**Task details**
How many lines in the listing below hold the word "date"? Answer with the number only.

**Given entries**
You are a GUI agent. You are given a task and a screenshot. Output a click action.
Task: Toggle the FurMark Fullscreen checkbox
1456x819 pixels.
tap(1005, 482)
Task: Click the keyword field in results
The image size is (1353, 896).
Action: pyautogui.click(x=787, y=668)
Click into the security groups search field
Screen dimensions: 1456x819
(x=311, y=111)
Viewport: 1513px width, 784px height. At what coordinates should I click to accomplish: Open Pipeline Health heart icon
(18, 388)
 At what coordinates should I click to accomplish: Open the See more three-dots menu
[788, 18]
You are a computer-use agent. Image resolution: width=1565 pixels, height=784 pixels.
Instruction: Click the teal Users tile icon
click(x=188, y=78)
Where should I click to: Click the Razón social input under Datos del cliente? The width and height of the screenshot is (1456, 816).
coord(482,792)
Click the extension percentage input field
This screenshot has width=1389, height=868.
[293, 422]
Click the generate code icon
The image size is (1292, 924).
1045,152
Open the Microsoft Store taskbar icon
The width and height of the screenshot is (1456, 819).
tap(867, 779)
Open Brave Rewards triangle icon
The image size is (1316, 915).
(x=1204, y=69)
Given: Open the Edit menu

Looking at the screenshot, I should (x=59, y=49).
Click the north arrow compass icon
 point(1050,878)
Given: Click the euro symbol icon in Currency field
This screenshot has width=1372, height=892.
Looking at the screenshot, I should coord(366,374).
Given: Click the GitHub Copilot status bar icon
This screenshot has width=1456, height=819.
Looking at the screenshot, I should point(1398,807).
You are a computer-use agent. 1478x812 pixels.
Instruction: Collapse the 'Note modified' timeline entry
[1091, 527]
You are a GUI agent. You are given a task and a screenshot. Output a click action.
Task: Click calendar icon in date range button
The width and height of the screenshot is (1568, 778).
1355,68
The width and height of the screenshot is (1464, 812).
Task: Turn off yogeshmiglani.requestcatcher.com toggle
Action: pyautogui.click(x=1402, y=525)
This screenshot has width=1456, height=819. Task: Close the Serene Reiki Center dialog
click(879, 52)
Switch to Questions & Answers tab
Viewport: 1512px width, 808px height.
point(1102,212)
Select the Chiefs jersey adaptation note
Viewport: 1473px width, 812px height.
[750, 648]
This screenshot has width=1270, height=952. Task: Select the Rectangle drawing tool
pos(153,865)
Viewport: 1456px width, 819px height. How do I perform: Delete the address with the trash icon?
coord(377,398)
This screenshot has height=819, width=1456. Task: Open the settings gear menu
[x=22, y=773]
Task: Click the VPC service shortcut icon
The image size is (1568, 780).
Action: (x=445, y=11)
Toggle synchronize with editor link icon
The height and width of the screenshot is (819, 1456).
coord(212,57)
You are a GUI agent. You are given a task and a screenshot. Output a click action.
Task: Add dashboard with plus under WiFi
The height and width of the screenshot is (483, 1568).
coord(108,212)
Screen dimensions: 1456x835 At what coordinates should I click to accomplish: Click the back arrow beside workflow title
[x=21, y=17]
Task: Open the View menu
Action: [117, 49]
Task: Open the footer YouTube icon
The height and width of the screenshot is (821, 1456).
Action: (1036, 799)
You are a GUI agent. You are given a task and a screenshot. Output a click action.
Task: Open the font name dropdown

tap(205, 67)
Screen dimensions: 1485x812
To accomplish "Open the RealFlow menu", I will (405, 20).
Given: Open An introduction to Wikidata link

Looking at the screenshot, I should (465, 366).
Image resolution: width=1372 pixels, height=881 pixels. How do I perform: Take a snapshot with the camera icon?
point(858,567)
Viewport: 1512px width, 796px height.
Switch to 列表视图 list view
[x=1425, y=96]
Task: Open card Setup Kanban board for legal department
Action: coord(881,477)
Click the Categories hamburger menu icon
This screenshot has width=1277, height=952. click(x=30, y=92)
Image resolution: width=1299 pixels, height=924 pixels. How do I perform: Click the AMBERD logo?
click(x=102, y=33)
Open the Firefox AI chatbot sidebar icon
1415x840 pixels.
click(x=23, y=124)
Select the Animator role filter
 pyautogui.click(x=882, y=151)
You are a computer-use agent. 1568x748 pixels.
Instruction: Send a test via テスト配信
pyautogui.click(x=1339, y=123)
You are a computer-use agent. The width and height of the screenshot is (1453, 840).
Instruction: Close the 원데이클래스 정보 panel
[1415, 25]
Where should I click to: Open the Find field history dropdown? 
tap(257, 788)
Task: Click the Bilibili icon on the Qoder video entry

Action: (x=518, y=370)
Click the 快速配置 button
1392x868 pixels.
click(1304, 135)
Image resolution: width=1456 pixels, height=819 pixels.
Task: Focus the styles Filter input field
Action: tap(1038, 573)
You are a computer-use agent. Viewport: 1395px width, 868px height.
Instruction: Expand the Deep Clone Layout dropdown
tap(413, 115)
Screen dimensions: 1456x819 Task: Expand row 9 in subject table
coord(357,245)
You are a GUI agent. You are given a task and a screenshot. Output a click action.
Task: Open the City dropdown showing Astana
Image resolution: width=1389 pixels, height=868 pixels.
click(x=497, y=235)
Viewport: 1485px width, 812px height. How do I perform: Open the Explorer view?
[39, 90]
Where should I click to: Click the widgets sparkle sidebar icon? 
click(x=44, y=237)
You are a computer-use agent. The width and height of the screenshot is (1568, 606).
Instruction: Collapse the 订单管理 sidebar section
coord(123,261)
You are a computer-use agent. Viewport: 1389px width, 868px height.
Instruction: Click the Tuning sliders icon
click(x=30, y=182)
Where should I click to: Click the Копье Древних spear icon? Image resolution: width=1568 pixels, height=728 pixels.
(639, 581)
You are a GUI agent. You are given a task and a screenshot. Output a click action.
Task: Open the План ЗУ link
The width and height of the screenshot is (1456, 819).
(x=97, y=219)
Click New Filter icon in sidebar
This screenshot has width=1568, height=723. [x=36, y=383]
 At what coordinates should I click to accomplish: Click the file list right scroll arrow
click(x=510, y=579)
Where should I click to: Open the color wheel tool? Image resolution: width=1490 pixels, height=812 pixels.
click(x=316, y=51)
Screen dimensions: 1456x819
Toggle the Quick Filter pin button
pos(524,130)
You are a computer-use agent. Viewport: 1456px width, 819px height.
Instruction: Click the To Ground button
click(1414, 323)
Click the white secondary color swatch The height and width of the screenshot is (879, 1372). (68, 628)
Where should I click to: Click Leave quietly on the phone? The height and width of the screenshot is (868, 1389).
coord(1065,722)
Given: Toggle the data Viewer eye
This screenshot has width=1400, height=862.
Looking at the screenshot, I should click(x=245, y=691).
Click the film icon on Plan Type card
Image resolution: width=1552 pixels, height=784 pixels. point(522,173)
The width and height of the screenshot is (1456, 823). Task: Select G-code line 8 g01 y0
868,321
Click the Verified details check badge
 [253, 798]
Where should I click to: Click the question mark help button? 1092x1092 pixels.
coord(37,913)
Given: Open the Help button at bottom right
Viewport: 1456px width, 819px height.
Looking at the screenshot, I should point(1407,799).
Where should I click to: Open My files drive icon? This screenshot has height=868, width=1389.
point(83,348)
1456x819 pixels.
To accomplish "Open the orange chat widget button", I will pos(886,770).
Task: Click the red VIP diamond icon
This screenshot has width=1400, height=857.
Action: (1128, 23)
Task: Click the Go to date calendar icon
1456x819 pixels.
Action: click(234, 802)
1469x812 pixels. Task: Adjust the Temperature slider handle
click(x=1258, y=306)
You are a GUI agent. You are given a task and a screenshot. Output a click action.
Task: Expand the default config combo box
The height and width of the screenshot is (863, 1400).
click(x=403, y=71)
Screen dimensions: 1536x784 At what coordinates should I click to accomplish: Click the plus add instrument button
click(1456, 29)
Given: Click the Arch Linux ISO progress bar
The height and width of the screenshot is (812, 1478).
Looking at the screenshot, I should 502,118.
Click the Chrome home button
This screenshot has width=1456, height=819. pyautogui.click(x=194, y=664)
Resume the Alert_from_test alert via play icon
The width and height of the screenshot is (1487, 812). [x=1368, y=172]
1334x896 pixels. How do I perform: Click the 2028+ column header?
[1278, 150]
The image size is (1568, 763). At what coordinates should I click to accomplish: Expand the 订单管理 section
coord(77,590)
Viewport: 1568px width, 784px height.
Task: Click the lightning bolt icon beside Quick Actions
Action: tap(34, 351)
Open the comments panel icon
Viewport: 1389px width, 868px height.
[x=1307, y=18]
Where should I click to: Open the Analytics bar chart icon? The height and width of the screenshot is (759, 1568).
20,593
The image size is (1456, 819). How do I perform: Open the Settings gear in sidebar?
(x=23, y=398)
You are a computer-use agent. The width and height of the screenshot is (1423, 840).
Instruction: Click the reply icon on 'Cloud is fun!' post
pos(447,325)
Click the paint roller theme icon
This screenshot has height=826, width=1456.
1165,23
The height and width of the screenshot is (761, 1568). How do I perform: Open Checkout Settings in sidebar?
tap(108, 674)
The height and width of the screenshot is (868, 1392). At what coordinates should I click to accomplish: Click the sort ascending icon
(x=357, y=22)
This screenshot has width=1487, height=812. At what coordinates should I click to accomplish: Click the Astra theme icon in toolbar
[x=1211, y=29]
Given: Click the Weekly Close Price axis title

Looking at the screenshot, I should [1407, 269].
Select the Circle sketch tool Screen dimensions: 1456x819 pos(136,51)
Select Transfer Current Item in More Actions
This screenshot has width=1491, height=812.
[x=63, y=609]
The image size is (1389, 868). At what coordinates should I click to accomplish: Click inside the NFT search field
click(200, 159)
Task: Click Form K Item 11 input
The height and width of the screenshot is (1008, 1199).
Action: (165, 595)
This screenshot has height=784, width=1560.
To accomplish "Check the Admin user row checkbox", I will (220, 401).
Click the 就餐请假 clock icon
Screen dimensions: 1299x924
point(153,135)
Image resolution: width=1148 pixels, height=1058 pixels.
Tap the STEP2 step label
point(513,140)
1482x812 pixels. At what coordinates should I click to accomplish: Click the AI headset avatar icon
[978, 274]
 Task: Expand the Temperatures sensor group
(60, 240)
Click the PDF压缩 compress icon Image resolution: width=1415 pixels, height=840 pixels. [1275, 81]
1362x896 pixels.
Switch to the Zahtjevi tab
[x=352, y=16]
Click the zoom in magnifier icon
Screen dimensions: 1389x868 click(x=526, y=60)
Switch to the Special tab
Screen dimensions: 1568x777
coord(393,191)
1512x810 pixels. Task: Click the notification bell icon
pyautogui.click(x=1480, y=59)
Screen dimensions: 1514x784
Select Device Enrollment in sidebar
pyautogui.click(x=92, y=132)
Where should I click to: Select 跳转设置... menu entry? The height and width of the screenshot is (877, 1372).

**The completed task**
2